Le président de la République centrafricaine Faustin-Archange Touadéra se présente dimanche à un troisième mandat controversé, rendu possible par une réforme constitutionnelle adoptée par référendum en 2023. Après plus de dix ans au pouvoir, l’ancien mathématicien de 68 ans s’appuie sur une stratégie éprouvée dans la région, consistant à modifier les règles institutionnelles afin de prolonger son maintien à la tête de l’État.
Depuis son arrivée au pouvoir en 2016, Touadéra a profondément réorienté les alliances sécuritaires de la République centrafricaine, se tournant vers la Russie et le Rwanda pour faire face aux groupes armés qui déstabilisent le pays. L’appui russe, notamment à travers des mercenaires liés au groupe Wagner, s’est accompagné de concessions sur l’accès à l’or, aux diamants et à d’autres ressources stratégiques, suscitant de vives critiques de la part des pays occidentaux.
Sur le plan intérieur, le président met en avant une amélioration progressive de la situation sécuritaire, même si celle-ci reste fragile et inégale selon les régions. Cette relative stabilisation a contribué à une reprise économique modeste, avec une croissance estimée autour de 3 %, dans l’un des pays les plus pauvres au monde. Touadéra souligne également ses initiatives jugées innovantes, comme l’adoption du bitcoin comme monnaie légale en 2022, avant un recul partiel face aux difficultés de mise en œuvre.
Ses opposants dénoncent toutefois une concentration accrue du pouvoir, une marginalisation de l’opposition politique et une dépendance excessive vis-à-vis de partenaires étrangers.

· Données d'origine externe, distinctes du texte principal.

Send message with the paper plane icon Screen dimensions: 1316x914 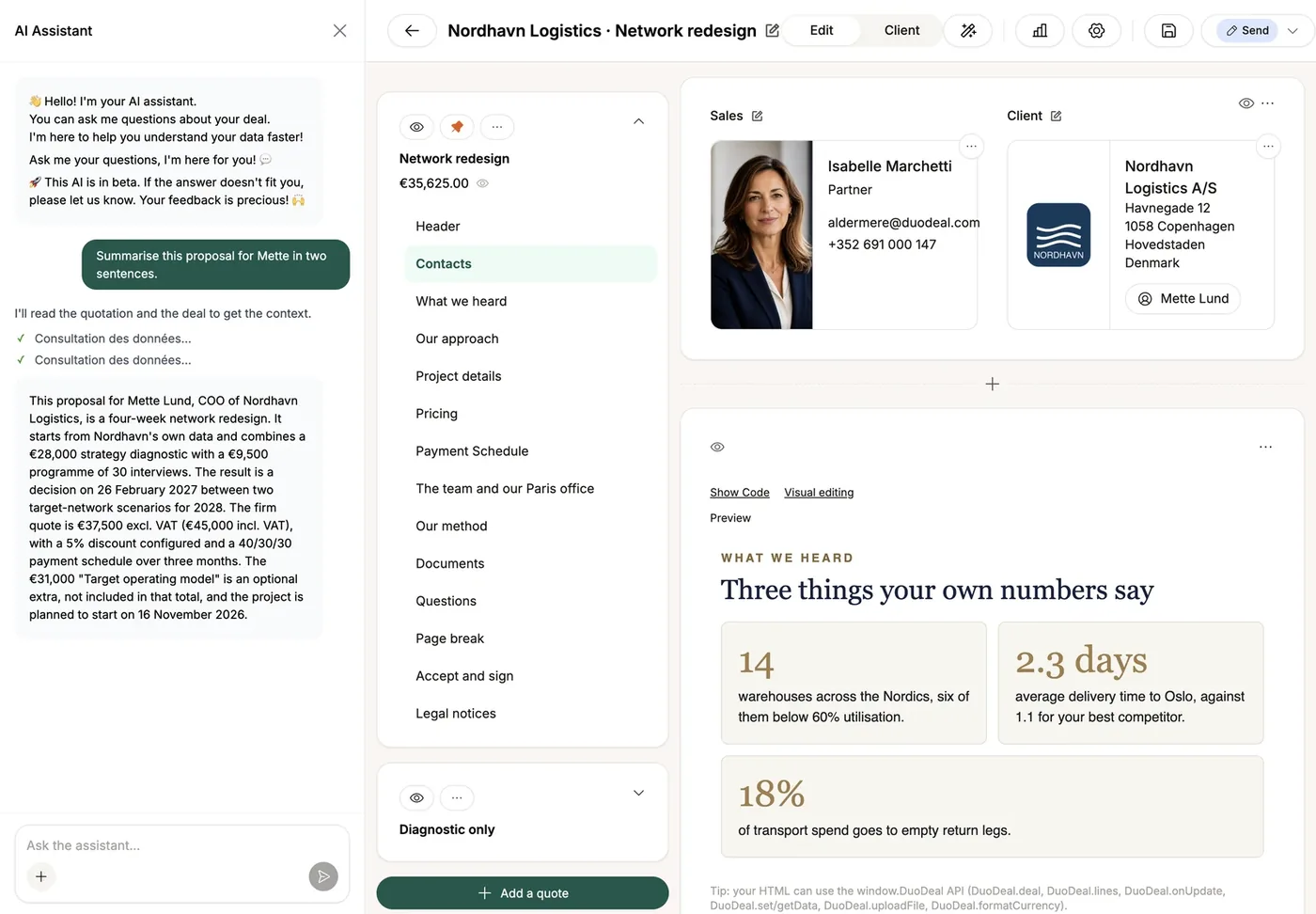click(x=323, y=876)
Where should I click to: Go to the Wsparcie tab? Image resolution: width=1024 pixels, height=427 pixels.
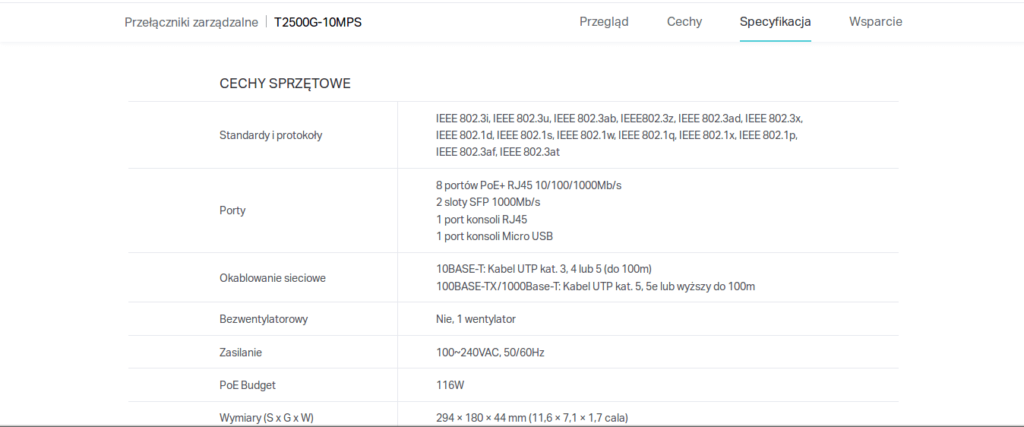(x=875, y=21)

Ils estiment que la suppression de la limitation des mandats affaiblit les institutions démocratiques et risque d’ancrer durablement le pays dans une gouvernance autoritaire.

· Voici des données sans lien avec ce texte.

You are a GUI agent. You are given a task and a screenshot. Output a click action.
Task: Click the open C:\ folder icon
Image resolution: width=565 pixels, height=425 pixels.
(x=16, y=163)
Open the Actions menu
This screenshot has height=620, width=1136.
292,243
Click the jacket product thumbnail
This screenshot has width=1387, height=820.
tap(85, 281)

À l’approche du scrutin, Touadéra apparaît néanmoins en position de force, bénéficiant du contrôle de l’appareil d’État et du soutien de ses alliés sécuritaires. L’élection devrait confirmer, sauf surprise majeure, la poursuite d’un pouvoir étroitement lié à Moscou et marqué par des choix politiques atypiques, entre sécurité sous influence étrangère et paris économiques audacieux.